Suppose a retail company captures real-time sales transaction data from an e-commerce website, and wants to analyze this data along with more static data related to products, customers, and employees. A common way to approach this problem is to ingest the stream of real-time data into a data lake or data warehouse, where it can be queried together with data that is loaded using batch processing techniques.

Microsoft Azure Synapse Analytics provides a comprehensive enterprise data analytics platform, into which real-time data captured in Azure Event Hubs or Azure IoT Hub, and processed by Azure Stream Analytics can be loaded.

A diagram of a data stream in Azure Event Hubs being queried by Azure Stream Analytics and loaded into Azure Synapse Analytics.

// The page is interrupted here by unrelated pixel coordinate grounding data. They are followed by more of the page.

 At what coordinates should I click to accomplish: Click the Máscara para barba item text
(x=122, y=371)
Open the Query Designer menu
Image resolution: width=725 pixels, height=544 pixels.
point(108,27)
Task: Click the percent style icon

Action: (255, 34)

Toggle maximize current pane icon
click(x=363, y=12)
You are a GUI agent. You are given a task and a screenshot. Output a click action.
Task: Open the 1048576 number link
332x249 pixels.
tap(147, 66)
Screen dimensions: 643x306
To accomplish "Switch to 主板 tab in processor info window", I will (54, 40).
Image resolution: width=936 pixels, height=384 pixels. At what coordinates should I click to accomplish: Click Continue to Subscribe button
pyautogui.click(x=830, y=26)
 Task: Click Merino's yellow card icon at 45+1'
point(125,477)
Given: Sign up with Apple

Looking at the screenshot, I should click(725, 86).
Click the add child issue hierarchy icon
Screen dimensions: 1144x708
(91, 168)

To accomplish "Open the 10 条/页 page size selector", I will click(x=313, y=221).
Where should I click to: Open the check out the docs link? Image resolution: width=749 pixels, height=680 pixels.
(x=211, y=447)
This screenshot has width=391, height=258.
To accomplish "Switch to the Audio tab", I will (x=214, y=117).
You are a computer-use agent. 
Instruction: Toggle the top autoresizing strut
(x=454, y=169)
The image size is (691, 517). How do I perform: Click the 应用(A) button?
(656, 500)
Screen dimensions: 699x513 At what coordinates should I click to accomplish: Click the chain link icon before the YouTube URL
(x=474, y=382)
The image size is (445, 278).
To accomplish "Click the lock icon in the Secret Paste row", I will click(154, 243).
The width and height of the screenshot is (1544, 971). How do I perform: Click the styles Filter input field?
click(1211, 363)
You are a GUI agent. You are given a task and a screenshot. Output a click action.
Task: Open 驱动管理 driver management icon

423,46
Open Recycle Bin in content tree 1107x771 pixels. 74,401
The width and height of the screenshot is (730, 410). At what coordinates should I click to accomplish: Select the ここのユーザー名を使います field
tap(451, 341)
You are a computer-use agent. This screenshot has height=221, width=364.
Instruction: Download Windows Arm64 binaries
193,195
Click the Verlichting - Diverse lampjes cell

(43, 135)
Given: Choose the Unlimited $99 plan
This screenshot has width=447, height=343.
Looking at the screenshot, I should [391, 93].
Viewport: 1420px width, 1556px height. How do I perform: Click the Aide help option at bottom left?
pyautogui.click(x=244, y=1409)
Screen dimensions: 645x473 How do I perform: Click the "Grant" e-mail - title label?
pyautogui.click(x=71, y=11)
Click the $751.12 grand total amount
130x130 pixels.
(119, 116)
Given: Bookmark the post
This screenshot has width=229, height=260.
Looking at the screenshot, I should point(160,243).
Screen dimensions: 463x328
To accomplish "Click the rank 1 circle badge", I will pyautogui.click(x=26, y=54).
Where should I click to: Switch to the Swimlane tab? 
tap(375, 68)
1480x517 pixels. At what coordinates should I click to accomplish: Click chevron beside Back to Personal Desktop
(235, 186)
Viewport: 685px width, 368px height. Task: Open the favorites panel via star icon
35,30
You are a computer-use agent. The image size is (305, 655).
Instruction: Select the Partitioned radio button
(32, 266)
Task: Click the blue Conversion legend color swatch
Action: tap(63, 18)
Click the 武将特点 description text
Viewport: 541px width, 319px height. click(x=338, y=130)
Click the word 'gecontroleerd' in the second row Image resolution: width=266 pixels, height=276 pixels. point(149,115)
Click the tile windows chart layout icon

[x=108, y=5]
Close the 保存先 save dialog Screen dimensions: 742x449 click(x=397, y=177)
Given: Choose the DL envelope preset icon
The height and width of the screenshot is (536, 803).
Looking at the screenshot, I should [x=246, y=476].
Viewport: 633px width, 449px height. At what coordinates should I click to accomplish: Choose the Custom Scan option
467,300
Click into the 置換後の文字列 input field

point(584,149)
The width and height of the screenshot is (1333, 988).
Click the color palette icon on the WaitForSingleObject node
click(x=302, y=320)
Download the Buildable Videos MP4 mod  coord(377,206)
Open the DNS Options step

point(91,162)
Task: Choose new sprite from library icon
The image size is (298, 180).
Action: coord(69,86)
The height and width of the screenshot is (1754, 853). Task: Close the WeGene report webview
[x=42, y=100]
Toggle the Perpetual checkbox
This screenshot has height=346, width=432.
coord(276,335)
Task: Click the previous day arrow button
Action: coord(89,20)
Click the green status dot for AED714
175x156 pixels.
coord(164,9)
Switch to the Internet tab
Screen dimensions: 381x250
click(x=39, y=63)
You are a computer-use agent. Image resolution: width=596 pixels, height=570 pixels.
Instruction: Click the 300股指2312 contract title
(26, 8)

A typical pattern for real-time data ingestion in Azure consists of the following sequence of service integrations:

  1. A real-time source of data is captured in an event ingestor, such as Azure Event Hubs or Azure IoT Hub.
  2. The captured data is perpetually filtered and aggregated by an Azure Stream Analytics query.
  3. The results of the query are loaded into a data lake or data warehouse in Azure Synapse Analytics for subsequent analysis.

In this module, you'll explore multiple ways in which you can use Azure Stream Analytics to ingest real-time data into Azure Synapse Analytics.